Material provided:
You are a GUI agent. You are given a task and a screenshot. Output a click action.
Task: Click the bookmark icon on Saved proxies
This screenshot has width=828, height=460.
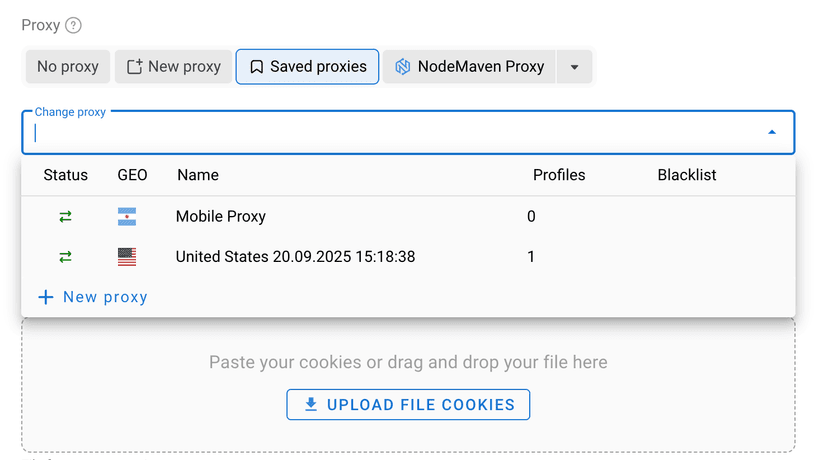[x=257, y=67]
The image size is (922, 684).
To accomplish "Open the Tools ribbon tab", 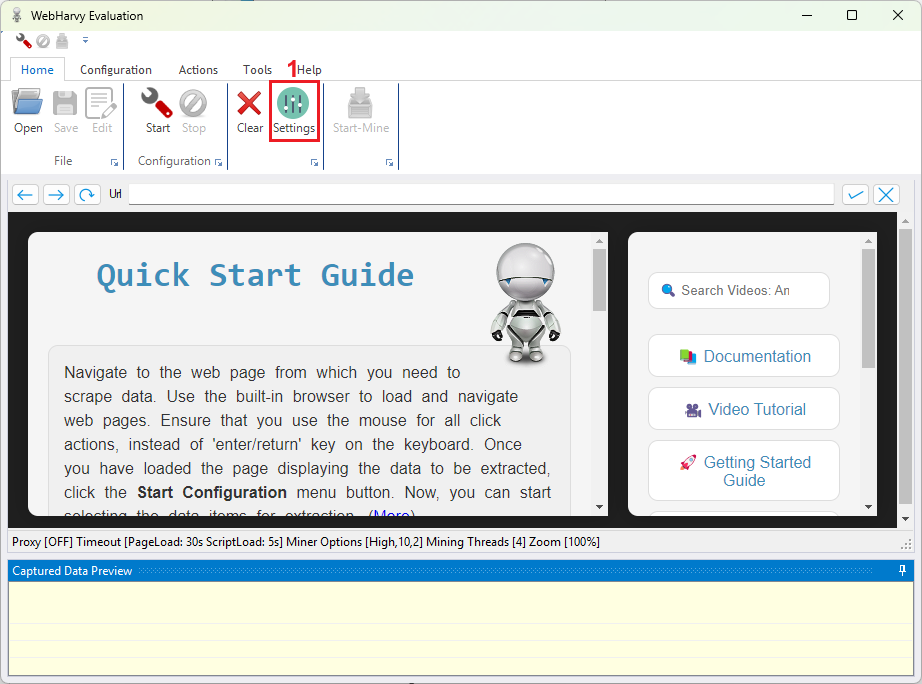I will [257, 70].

--

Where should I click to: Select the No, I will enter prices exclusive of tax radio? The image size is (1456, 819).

---

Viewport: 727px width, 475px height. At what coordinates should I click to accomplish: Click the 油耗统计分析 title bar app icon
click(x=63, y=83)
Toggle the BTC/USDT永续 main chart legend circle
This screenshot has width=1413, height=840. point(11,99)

What to work on: Render the rows in the part above that opens with the line containing "Viewport: 727px width, 475px" and closes with the line containing "This screenshot has width=1413, height=840." as a two-column CSV with the headers input and output. Give one CSV line per row, put each value in a single quoted field, and turn any line breaks into spaces.

Reply:
input,output
"Viewport: 727px width, 475px height. At what coordinates should I click to accomplish: Click the 油耗统计分析 title bar app icon","click(x=63, y=83)"
"Toggle the BTC/USDT永续 main chart legend circle","This screenshot has width=1413, height=840. point(11,99)"